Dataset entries
*** Block opens ***

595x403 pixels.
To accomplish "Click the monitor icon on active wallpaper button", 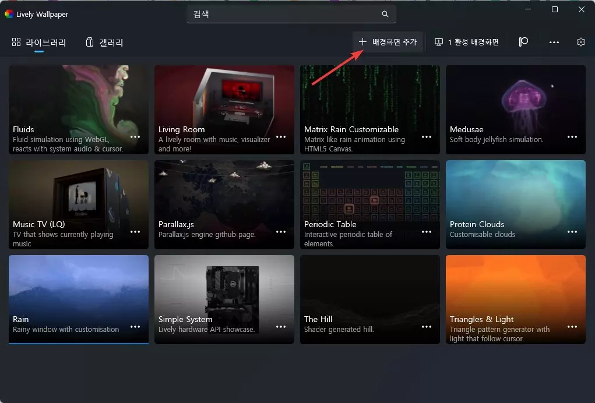I will click(x=438, y=41).
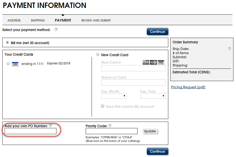The width and height of the screenshot is (236, 157).
Task: Enable Save this card to My Account
Action: 103,106
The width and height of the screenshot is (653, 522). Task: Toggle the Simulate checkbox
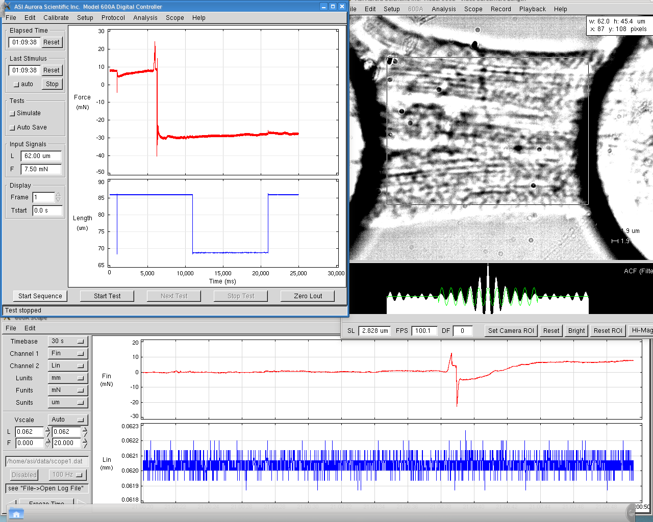tap(13, 114)
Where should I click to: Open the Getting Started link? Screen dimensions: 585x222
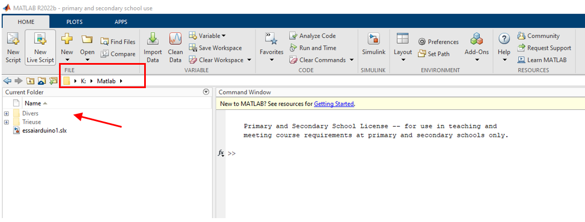[x=333, y=104]
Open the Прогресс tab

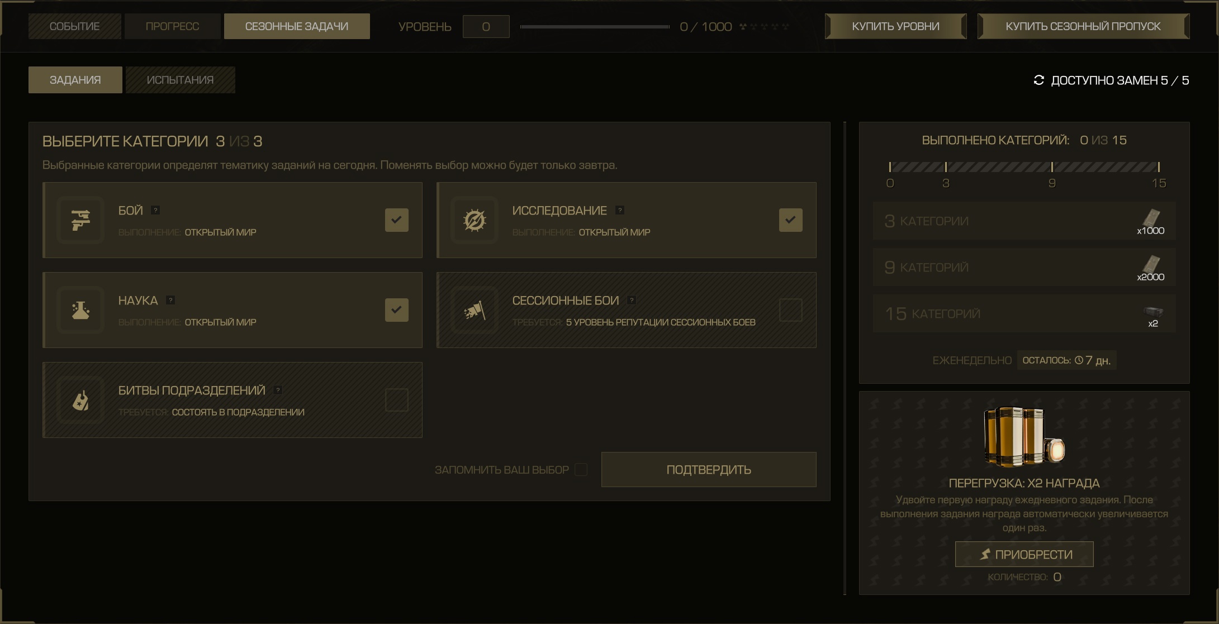click(172, 26)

*** Block closes ***

* Description of the task:
Begin with the line that has "Where should I" and continue to the last line of the entries, printing each line exactly and nothing else; include both ends and skip the pictures.

* Written solution:
Where should I click to: Open the Getting Started link? Screen dimensions: 585x222
[x=333, y=104]
Open the Прогресс tab

click(172, 26)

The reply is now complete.